Saturday, October 4, 2008

Sourdough Starts

The other day I was at the library and I stumbled across an excerpt from the diary of Mary Clayton*, a Mormon pioneer settler. Here, she explains her method for starting a sourdough culture:

“Boil one good-sized potato until mealy. Mash about ¼ of the potato real fine and add to approximately two teacups of the water in which potato was cooked. Add one teaspoon sugar to lukewarm potato water. Add enough flour [about two cups] to make a sponge and put it in a warm place and let it work. Let it stand for 5 days. For pancakes pour off what you would like for breakfast and leave a starter of the sponge. Store starter in a cool place.”

In this method, Clayton relies on airborn yeasts and bacteria to settle on a nutrient-rich environment to begin working. The potato water attracts yeast in the same way as a ripe grape or apple. On the grape we see wild yeast as a dusty film attracted to the sugars of the grape. In Clayton's petri dish, the yeasts settle on the potato water and begin eating the starches. Once the culture has begun to work, it creates a colony we can use for leavening bread, biscuits and cakes. Give it a try at home, and see what happens!

*Mary Clayton's diary excerpt was found in Kitchen Treasures, 1830-1980: 150 Years of Mormon Culture. Produced by the Roy 13th Ward, found in the Special Collections of Weber State University. If anyone knows the whereabouts of the original diary, I'd love to take a peek at it.


MissC said...

Her start recipe is typical of New England...and France. Poolish, the term for a start, is used in France to make their crusty, lovely bread.

There is also a slightly higher water to flour ratio.

You have access to a woodburning oven, so...why not try making French bread with a poolish (you do have to start it the night before) in a wood burning oven?
I am sure what you get will be wonderful!

**Data excerpts**

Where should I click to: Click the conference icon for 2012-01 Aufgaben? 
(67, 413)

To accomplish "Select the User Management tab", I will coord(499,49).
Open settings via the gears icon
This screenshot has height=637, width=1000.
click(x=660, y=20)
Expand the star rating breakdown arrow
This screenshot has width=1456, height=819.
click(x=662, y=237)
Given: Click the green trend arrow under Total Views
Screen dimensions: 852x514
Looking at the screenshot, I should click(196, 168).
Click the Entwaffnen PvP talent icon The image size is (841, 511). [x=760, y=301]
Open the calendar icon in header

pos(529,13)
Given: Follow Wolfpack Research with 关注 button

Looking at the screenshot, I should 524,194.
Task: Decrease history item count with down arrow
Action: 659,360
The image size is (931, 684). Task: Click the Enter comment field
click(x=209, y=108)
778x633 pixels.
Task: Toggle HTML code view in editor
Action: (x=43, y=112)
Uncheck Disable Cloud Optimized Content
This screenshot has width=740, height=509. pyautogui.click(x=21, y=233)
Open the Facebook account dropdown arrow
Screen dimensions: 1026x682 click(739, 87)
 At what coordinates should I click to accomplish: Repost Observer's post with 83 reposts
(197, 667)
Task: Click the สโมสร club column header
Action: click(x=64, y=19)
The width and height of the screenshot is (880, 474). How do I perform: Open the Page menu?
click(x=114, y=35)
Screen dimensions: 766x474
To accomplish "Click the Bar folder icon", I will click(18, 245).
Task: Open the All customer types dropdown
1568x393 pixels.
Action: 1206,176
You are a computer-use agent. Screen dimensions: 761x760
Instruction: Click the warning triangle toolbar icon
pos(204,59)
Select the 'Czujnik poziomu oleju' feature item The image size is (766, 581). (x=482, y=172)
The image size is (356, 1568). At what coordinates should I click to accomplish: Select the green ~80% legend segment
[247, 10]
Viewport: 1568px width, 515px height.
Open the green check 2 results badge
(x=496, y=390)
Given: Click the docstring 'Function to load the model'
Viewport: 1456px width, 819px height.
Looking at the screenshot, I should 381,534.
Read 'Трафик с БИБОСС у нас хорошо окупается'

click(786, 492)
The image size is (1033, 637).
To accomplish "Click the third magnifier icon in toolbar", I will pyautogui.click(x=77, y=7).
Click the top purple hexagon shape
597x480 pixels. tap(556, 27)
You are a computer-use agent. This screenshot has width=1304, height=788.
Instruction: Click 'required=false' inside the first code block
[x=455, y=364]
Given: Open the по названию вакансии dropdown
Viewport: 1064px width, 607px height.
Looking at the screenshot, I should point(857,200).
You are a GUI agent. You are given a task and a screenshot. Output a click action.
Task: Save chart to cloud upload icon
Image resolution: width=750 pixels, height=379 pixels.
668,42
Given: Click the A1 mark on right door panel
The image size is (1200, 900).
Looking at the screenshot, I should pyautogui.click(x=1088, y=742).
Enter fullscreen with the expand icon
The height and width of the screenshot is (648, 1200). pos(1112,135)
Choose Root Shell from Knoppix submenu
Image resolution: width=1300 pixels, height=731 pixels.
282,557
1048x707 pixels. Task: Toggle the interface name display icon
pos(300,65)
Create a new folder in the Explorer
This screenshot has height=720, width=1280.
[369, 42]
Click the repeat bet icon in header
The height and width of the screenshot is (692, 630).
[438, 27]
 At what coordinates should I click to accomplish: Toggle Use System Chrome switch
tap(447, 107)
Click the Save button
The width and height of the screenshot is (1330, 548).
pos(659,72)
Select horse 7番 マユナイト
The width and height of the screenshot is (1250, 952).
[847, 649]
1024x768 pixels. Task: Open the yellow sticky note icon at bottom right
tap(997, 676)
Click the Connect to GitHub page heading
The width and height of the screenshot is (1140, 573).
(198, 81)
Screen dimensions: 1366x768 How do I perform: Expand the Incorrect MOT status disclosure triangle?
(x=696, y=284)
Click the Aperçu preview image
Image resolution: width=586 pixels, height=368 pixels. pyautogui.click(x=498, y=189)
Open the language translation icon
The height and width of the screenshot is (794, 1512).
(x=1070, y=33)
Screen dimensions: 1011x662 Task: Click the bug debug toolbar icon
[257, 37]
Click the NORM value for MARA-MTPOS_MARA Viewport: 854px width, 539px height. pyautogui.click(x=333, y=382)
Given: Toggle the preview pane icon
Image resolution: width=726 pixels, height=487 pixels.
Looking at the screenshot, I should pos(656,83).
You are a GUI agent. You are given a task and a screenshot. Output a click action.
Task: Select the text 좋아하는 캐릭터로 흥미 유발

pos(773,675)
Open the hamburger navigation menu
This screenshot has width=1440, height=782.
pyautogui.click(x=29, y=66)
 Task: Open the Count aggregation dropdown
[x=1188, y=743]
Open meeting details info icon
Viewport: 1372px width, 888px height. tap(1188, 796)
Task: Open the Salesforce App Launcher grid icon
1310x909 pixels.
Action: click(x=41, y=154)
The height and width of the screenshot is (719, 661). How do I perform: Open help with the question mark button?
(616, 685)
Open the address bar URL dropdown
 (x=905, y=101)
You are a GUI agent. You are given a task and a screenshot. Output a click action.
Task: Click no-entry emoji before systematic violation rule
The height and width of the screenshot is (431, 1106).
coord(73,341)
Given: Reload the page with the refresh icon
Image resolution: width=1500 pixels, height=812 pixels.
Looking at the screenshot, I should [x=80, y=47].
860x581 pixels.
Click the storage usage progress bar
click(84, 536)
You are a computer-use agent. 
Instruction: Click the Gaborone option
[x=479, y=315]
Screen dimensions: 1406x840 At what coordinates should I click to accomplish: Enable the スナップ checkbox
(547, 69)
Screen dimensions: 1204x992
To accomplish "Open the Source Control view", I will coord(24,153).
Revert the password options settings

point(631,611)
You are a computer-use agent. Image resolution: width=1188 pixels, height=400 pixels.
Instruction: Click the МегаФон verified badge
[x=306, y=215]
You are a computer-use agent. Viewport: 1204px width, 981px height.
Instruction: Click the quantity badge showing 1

**What this exercise asks**
(a) How would you put this sentence from the sourdough post into Spanish: "The potato water attracts yeast in the same way as a ripe grape or apple."
(b) Do these statements agree with the sourdough post? Answer yes or no for each, quoting the deciding words. (i) Clayton's method has the sponge stand for five days. (ii) The method calls for one tablespoon of sugar in the potato water. (iii) MissC says a poolish has to be started the night before.
(c) Reproduce the part of the sourdough post starting at "You have access" and ending at "will be wonderful!".

**Answers to this exercise**
(a) El agua de la papa atrae la levadura de la misma manera que una uva o una manzana maduras.

(b)
(i) Yes: "Let it stand for 5 days."
(ii) No: "Add one teaspoon sugar to lukewarm potato water."
(iii) Yes: "you do have to start it the night before"

(c)
You have access to a woodburning oven, so...why not try making French bread with a poolish (you do have to start it the night before) in a wood burning oven?
I am sure what you get will be wonderful!